In this case, const generics are not an option anymore. I’d be curious how fast my code translated back into a Vec-generating iterator performs, compared to your original one, or the improved version with the with_capacity suggested above

struct CellIter {
    start: Vec<u8>,
    end: Vec<u8>,
    pending: Vec<u8>,
    done: bool,
}

impl Iterator for CellIter {
    type Item = Vec<u8>;
    fn next(&mut self) -> Option<Vec<u8>> {
        (!self.done).then(|| {
            let result = self.pending.clone();
            self.done = (0..self.pending.len()).rev().all(|i| {
                if self.pending[i] < self.end[i] {
                    self.pending[i] += 1;
                    false
                } else {
                    self.pending[i] = self.start[i];
                    true
                }
            });
            result
        })
    }

    fn size_hint(&self) -> (usize, Option<usize>) {
        if self.done {
            (0, Some(0))
        } else {
            let mut x = 1_usize;
            let mut r = 1_usize;
            for i in (0..self.pending.len()).rev() {
                r += (self.end[i] - self.pending[i]) as usize * x;
                x *= (self.end[i] - self.start[i]) as usize + 1;
            }
            (r, Some(r))
        }
    }
}

impl ExactSizeIterator for CellIter {}

fn calc_cells(start: Vec<u8>, end: Vec<u8>) -> CellIter {
    assert_eq!(start.len(), end.len());
    CellIter {
        done: start.iter().zip(end.iter()).any(|(s, e)| s > e),
        pending: start.clone(),
        start,
        end,
    }
}

fn main() {
    let start = vec![0, 0, 2];
    let end = vec![44, 255, 42];
    let all_cells = calc_cells(start.clone(), end.clone()).collect::<Vec<_>>();
    let mut l = dbg!(all_cells.len());
    let mut iter = calc_cells(start, end);
    assert_eq!(iter.size_hint().0, l);
    while let Some(_) = iter.next() {
        l -= 1;
        assert_eq!(iter.size_hint().0, l);
    }
    assert_eq!(l, 0);
}

(playground)

2 Likes

My original version used half-open bounds instead of inclusive bounds; perhaps that's the difference.

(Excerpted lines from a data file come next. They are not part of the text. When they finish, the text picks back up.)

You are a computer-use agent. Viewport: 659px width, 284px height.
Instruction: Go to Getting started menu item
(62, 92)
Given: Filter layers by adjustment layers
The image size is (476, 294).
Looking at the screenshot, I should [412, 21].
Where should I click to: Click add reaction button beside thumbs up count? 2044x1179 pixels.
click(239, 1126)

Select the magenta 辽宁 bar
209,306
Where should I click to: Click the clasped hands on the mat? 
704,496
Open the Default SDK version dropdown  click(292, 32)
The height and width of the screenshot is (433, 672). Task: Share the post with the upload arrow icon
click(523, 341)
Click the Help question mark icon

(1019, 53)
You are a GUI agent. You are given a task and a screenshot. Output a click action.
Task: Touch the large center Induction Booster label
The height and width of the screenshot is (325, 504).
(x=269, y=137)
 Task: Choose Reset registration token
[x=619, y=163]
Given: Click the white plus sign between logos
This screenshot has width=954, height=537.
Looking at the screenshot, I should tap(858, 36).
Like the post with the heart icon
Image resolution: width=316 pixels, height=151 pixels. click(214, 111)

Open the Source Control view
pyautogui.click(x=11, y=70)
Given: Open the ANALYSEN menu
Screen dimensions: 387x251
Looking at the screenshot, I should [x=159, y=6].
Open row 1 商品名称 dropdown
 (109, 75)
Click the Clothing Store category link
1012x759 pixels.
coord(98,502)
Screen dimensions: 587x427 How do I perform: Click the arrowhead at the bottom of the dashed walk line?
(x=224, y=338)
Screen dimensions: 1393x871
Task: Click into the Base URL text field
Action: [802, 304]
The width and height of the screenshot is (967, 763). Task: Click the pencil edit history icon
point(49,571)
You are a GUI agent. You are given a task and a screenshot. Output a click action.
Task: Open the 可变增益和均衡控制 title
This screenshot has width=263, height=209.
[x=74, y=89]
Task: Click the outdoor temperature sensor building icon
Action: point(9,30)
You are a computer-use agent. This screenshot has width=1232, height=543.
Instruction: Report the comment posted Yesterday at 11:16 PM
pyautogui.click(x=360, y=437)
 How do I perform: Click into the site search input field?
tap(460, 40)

Still much faster than mine, great, :smiley:

Along similar lines, here's a version that uses the smallvec crate for the coordinates. If the dimensionality is small enough (<= 8 as written, but tunable), there won't be heap allocations.

use smallvec::SmallVec; // 1.5.1

type Coord = SmallVec<[u8;8]>;

struct CellIter {
    start: Coord,
    end: Coord,
    pending: Coord,
    done: bool,
}

impl Iterator for CellIter {
    type Item = Coord;
    fn next(&mut self) -> Option<Coord> {
        (!self.done).then(|| {
            let result = self.pending.clone();
            self.done = (0..self.pending.len()).rev().all(|i| {
                if self.pending[i] < self.end[i] {
                    self.pending[i] += 1;
                    false
                } else {
                    self.pending[i] = self.start[i];
                    true
                }
            });
            result
        })
    }

    fn size_hint(&self) -> (usize, Option<usize>) {
        if self.done {
            (0, Some(0))
        } else {
            let mut x = 1_usize;
            let mut r = 1_usize;
            for i in (0..self.pending.len()).rev() {
                r += (self.end[i] - self.pending[i]) as usize * x;
                x *= (self.end[i] - self.start[i]) as usize + 1;
            }
            (r, Some(r))
        }
    }
}

impl ExactSizeIterator for CellIter {}

fn calc_cells(start: Coord, end: Coord) -> CellIter {
    assert_eq!(start.len(), end.len());
    CellIter {
        done: start.iter().zip(end.iter()).any(|(s, e)| s > e),
        pending: start.clone(),
        start,
        end,
    }
}

fn main() {
    let start = SmallVec::from_vec(vec![0, 0, 0]);
    let end:Coord = SmallVec::from_vec(vec![127,127,29]);
    let all_cells = calc_cells(start.clone(), end.clone()).collect::<Vec<_>>();
    let mut l = dbg!(all_cells.len());
    let mut iter = calc_cells(start, end);
    assert_eq!(iter.size_hint().0, l);
    while let Some(_) = iter.next() {
        l -= 1;
        assert_eq!(iter.size_hint().0, l);
    }
    assert_eq!(l, 0);
}

(Rust Playground)

4 Likes